Transcribe only what runs from the line containing "How do I perform: Open" through the final line below, exactly, and leave every picture out.

* **Input**
*-*-*

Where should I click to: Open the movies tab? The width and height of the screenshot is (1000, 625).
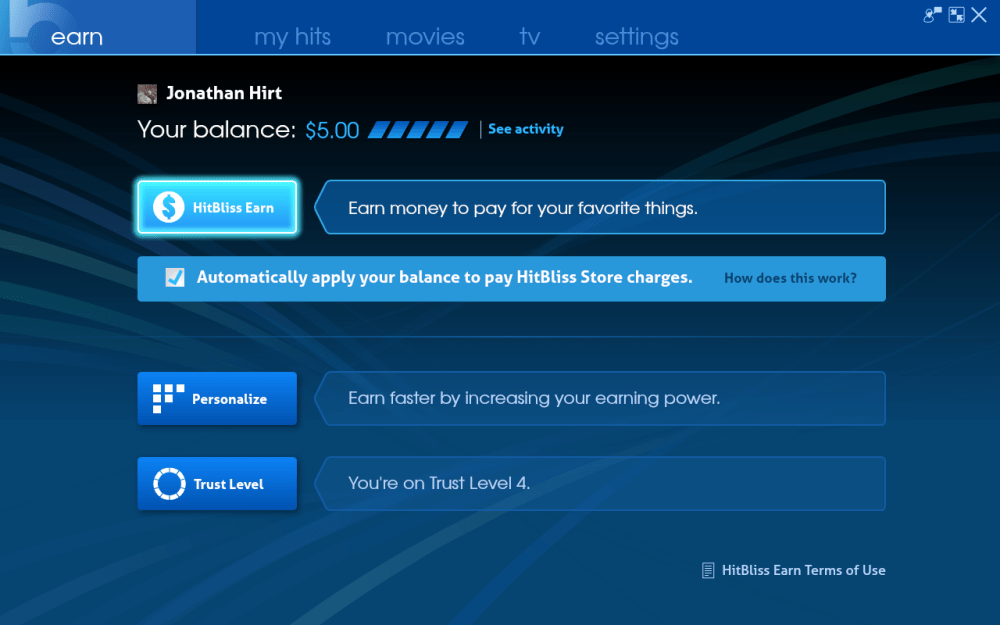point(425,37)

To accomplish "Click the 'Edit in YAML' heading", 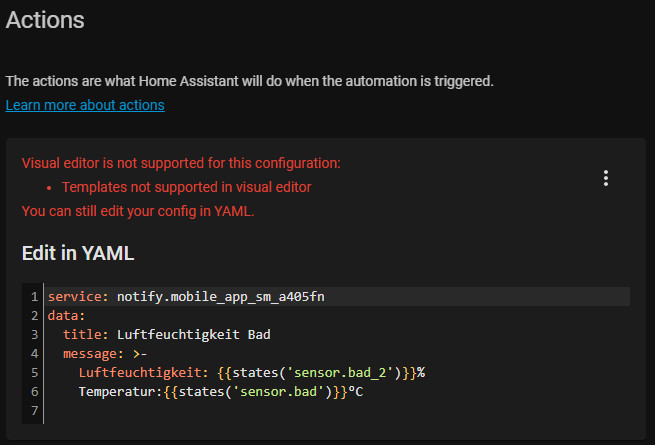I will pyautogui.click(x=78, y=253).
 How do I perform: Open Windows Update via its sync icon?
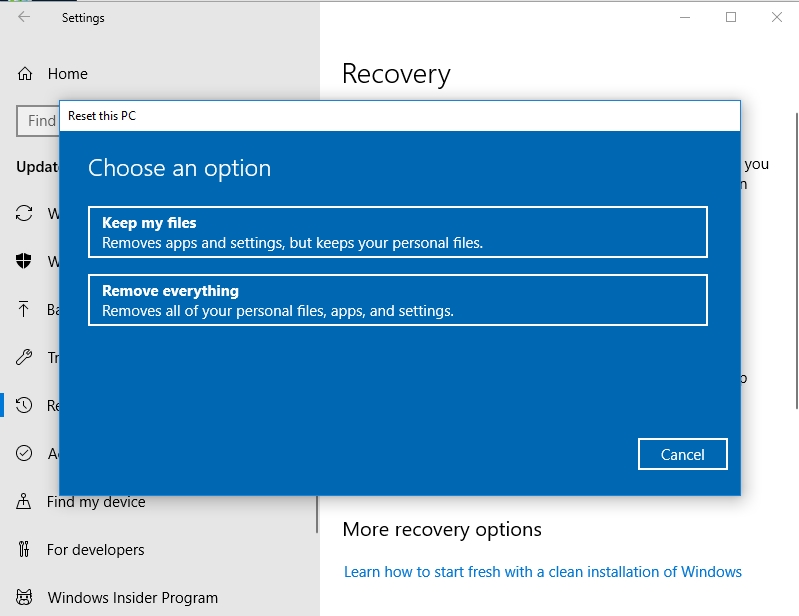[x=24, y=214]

*-*-*

* **Task solution**
 How do I perform: Open Windows Update via its sync icon?
[x=24, y=214]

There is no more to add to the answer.